Washington, D. C. Narrative
by Anne Hoffman Jul 11, 2011
English teacher Anne Hoffman brings us into her world.

YOU ARE: hair askew, cigarette hanging from mouth, sandals on tanned feet. Working out this whole English thing. Writing in your notebook, the cityscape behind you. Coffee to your left.

You’re like a poster of a 60s Latin American radical, a café terrorist. But somehow you make it fresh, make it you. So totally not what it is, a cliché that was tired twenty years ago.

Despite my rapidly growing desire to ditch this whole English teacher pretense and do something interesting, I try to explain verbs. You have no point of reference. Later you ask me my views on love, on one-night stands, on being a nice girl.

I fumble through Spanish constructions, I hate the way my accent sounds, I wish I could just calm down. Calm down.

Despite my rapidly growing desire to ditch this whole English teacher pretense and do something interesting, I try to explain verbs.
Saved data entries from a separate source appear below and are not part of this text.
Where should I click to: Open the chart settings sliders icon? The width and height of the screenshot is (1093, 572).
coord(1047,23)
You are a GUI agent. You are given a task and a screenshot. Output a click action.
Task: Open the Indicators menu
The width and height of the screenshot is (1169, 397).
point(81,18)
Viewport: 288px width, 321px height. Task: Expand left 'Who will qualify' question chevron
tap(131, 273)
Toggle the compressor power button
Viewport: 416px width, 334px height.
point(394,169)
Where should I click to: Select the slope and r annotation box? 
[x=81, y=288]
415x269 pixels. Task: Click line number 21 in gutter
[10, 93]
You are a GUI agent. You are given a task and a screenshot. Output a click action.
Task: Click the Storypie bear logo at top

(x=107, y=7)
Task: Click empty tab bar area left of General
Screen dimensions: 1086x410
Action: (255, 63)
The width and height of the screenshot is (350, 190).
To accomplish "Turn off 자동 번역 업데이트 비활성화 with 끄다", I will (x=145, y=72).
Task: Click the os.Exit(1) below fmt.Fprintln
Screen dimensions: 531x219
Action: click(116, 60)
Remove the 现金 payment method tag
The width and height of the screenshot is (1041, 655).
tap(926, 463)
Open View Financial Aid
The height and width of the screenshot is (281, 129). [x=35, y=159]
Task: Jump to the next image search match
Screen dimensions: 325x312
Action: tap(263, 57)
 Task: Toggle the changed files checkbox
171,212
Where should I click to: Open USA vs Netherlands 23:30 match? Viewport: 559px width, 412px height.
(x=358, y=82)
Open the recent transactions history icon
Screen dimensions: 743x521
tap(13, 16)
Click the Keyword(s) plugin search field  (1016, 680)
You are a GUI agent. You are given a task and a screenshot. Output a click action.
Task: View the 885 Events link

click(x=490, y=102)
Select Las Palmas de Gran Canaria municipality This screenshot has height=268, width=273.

Sometimes that wiser, more patient self says: No, teach. That is your role. But that voice is hidden so far behind all of the desire, the pace of the conversation, the moment and its’ rhythm, my heart. I know it’s there, I know it’s beating harder and faster than normal, that little heart. What I put it through with my coffee and anxiety.

How often it gives my mind a refuge, a place to rest.

The war is a business, you say. Good! The war in Colombia is a business, you say again. In Spanish: the military, the two militaries, why you didn’t serve.

You’ve spent too much of your life angry. Now it’s time to be at peace.

Bent over verb constructions you tragically misunderstand, because for all we have in common, I cannot teach you to think like me. My legs are crossed, Indian style, and you touch my knee, just for a second. It feels so natural, so totally not what it is, which is to say, a little out of the ordinary. Fuera de lo normal.

Come to Bogotá, you say. You could work, you could have fun, live well.

But I want to be in that precarious place you’re in, that precipice between two different worlds.

Let’s not make plans for me, just now.